If a line of the records contains the word "bubble", list it.

(Dataset entries)

--------------------------------------------------

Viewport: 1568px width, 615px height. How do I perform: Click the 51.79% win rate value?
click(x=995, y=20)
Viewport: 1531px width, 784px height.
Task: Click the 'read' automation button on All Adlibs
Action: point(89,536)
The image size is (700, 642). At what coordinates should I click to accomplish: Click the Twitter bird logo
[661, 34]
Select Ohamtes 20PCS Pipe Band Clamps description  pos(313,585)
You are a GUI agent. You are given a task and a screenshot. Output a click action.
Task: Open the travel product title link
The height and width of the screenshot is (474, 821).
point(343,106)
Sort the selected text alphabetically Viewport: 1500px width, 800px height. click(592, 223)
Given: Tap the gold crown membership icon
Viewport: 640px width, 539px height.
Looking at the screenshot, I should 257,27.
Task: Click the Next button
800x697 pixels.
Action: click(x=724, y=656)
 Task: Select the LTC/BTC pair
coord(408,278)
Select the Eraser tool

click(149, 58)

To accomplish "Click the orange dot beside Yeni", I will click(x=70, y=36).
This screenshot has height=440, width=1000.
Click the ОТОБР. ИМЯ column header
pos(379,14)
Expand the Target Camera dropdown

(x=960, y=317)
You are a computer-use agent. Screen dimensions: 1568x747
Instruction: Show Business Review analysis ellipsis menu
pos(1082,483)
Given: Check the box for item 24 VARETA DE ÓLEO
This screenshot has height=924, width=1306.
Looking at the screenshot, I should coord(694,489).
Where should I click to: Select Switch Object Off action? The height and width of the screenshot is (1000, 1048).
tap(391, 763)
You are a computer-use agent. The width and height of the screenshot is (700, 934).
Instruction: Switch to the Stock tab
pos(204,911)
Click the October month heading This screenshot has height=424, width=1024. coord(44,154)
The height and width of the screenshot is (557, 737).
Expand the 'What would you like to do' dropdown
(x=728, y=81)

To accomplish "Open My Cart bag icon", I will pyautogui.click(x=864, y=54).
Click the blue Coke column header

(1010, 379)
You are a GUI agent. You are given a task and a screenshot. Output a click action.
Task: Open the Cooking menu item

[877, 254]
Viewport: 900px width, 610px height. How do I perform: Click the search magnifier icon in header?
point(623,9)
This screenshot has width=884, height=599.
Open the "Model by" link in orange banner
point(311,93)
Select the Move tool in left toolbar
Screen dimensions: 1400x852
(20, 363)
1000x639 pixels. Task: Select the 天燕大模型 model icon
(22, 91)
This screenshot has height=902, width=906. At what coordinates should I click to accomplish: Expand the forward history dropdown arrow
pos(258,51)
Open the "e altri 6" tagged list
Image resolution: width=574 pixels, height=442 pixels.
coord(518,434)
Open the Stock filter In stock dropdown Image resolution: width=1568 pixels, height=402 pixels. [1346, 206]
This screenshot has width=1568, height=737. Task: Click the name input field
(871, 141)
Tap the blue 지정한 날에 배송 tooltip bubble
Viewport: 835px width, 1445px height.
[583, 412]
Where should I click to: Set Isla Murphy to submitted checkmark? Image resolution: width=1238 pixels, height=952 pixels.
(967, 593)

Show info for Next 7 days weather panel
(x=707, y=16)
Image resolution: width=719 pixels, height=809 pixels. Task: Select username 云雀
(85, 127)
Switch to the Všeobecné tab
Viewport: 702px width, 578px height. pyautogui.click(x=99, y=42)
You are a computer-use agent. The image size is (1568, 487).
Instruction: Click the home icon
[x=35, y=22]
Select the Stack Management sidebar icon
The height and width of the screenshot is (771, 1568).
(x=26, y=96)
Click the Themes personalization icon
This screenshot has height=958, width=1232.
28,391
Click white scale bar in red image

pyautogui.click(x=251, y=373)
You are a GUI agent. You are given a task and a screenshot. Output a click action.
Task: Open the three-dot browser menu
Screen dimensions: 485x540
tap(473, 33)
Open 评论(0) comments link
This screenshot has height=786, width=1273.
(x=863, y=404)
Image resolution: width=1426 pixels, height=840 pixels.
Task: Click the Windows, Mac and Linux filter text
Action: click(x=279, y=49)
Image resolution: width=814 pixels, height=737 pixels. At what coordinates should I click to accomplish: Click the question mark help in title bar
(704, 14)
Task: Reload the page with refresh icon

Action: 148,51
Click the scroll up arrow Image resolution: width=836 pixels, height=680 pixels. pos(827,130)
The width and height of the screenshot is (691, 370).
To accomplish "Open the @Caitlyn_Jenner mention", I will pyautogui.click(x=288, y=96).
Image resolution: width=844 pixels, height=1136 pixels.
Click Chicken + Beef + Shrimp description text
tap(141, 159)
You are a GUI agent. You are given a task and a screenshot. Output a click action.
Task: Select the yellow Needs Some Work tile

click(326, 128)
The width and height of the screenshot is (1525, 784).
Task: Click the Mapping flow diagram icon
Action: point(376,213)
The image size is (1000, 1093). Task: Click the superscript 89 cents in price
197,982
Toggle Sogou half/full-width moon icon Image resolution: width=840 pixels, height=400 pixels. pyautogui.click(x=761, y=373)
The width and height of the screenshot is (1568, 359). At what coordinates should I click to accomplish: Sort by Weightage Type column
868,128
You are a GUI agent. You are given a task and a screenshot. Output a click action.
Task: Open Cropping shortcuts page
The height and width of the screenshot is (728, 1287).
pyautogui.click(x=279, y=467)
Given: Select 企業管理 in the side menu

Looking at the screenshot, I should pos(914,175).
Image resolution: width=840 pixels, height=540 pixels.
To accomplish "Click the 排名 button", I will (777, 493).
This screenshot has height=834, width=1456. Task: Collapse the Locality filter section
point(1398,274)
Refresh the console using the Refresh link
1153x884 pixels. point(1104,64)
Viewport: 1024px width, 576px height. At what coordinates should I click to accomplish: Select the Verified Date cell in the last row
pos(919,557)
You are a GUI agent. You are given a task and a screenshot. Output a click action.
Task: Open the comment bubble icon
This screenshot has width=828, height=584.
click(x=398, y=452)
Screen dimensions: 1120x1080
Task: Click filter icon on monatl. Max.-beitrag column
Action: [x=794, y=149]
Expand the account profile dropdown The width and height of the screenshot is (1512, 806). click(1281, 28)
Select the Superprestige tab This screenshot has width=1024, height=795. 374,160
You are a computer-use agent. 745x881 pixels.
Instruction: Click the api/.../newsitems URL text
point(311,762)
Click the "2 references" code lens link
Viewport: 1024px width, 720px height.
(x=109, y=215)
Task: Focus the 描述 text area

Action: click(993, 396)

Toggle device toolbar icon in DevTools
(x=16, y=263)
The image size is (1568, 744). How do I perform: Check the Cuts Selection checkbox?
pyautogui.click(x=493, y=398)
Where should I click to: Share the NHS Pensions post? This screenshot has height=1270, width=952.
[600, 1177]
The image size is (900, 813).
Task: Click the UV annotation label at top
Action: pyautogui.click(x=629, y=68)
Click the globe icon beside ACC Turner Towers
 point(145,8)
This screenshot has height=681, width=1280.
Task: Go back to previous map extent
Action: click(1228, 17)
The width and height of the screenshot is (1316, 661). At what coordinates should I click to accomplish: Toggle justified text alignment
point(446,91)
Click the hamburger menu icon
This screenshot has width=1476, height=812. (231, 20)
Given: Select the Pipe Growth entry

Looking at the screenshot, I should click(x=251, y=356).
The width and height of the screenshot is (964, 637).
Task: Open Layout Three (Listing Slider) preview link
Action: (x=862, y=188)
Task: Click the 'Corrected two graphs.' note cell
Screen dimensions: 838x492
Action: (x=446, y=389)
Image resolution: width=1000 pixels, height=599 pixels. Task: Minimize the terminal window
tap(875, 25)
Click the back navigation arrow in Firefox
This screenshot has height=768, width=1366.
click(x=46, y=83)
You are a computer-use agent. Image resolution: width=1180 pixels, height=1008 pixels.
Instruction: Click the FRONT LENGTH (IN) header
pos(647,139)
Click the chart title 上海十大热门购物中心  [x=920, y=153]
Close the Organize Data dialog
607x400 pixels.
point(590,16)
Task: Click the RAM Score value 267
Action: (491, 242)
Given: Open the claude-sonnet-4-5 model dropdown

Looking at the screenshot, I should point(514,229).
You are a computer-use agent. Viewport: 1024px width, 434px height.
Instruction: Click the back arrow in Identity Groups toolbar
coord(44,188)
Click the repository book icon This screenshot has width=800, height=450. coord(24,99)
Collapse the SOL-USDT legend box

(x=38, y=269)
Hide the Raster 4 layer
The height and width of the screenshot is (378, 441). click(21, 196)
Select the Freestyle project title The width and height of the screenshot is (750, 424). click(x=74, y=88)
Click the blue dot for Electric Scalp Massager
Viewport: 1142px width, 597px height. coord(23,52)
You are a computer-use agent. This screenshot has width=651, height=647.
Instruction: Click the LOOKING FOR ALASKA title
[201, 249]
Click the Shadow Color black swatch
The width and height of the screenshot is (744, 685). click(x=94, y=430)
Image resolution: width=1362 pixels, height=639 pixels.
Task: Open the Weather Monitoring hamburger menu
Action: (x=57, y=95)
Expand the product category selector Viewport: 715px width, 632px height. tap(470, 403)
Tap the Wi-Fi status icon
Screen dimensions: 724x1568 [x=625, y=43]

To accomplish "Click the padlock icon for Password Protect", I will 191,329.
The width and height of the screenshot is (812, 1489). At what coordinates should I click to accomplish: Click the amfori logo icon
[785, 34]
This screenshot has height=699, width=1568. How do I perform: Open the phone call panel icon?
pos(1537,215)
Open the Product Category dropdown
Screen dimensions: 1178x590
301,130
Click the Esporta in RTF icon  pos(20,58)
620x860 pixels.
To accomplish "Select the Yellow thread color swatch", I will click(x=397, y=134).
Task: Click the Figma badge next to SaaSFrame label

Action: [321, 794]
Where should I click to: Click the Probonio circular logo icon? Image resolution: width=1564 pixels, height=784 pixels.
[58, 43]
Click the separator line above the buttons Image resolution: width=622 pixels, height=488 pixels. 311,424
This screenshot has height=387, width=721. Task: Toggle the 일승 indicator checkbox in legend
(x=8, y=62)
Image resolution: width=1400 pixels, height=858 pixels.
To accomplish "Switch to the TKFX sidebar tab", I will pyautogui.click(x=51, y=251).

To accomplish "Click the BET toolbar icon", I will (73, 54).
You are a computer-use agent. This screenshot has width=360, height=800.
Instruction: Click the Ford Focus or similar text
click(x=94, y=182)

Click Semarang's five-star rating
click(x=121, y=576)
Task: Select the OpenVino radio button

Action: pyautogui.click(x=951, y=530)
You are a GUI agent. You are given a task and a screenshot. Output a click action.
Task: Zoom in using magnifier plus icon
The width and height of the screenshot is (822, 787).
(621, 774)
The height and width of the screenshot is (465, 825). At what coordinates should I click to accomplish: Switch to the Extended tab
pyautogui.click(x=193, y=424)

--------------------------------------------------

## SOLVED PROBLEM
Tap the blue 지정한 날에 배송 tooltip bubble
Task: Open the comment bubble icon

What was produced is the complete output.